The situation of populations affected by historical inequalities reflected in their access to and quality of education they receive (those in poverty and extreme poverty, indigenous populations, rural population) is also recognized. This group is joined by other groups for which there are no regional estimates, such as people in situations of human mobility or with disabilities. Although governments have launched multiple actions to address these adversities, the diagnosis indicates that debts have increased in key aspects of fulfilling the right to education for children and adolescents.
Among the priority issues highlighted in the document, there is also an alert about the importance of working on the socio-emotional well-being of educational communities. UNESCO calls for continuing to strengthen strategies, plans, and programs for emotional support and containment within them.
For Claudia Uribe, the director of the UNESCO Regional Multisectoral Office in Santiago, this report is key to strengthening a roadmap with educational plans and programs that can address the population in a situation of vulnerability in the region more urgently. In this sense, we call for "carrying out learning recovery actions from an integral perspective, avoiding relying exclusively on specific and short-range actions. For this, it is crucial to enhance state governance capacities and increase educational budgets," she stated.

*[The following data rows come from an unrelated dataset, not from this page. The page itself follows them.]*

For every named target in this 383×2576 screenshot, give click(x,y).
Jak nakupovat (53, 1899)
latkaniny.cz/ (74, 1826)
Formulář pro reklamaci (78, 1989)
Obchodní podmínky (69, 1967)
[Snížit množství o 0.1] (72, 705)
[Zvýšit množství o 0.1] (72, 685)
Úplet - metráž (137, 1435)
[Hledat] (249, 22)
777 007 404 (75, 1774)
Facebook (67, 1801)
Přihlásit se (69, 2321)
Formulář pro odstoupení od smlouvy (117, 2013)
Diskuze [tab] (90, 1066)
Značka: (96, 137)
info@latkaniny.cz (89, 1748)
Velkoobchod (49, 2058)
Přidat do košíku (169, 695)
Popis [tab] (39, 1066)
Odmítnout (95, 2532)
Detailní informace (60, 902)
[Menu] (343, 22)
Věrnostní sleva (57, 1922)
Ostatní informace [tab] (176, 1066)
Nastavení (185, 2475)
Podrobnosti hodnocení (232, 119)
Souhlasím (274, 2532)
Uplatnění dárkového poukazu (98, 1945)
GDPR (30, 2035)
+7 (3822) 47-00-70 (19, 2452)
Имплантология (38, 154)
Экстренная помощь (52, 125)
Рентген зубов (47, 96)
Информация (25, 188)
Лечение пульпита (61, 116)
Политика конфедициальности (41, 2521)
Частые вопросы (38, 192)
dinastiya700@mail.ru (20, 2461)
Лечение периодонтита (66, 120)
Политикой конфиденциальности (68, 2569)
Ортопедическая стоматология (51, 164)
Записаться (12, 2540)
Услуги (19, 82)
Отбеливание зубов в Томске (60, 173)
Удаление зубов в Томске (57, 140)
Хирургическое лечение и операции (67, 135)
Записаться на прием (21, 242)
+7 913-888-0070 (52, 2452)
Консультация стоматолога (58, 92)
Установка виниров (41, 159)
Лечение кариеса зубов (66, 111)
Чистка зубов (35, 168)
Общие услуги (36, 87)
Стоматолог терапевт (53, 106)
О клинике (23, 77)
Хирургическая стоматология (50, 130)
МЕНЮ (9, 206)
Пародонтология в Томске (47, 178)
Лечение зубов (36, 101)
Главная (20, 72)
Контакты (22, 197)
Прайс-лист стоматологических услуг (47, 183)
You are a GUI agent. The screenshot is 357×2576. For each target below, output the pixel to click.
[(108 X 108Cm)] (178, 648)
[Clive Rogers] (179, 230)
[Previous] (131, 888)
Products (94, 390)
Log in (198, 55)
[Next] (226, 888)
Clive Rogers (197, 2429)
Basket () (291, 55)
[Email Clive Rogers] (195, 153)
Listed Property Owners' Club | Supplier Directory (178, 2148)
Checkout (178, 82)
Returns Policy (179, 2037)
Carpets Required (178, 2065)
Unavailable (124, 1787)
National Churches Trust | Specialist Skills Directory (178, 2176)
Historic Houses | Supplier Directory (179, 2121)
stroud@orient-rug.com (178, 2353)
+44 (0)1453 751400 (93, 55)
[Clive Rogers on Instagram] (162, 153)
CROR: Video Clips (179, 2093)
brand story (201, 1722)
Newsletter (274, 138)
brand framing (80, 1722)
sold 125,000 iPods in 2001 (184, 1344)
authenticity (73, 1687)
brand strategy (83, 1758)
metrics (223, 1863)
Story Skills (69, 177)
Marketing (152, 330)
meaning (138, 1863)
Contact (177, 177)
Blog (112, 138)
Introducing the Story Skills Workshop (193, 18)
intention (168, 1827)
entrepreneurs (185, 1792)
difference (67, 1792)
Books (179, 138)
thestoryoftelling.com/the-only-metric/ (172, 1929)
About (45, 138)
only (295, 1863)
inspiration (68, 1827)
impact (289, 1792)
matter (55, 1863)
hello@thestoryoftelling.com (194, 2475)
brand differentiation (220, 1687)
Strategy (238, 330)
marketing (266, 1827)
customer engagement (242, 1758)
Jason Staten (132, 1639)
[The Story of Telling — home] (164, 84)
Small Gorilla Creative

Recovering and accelerating learning
Despite the efforts of multiple public educational policy actions, the recovery of learning remains an open debt. With this challenge, UNESCO proposes to develop a framework for the recovery and acceleration of learning in Latin America and the Caribbean that includes the axes of educational inclusion, improvement of learning, strengthening of teaching and governance capacities, and financing of the educational systems in the region. This is the main challenge facing Latin America and the Caribbean today. It is essential to enhance state capacities for systemic governance and increase educational budgets, prioritizing resources for learning recovery.
This great challenge is not incompatible with a broader vision of improving and transforming educational systems to promote a humanistic, scientific, sustainable, and creative vision to face the challenges of a constantly changing world. The recovery and transformation of education in the region are part of the urgent agenda to achieve the SDG4 goals by 2030. Along this path, the educational conditions for a fairer, more inclusive, and developed world in the coming decades are defined.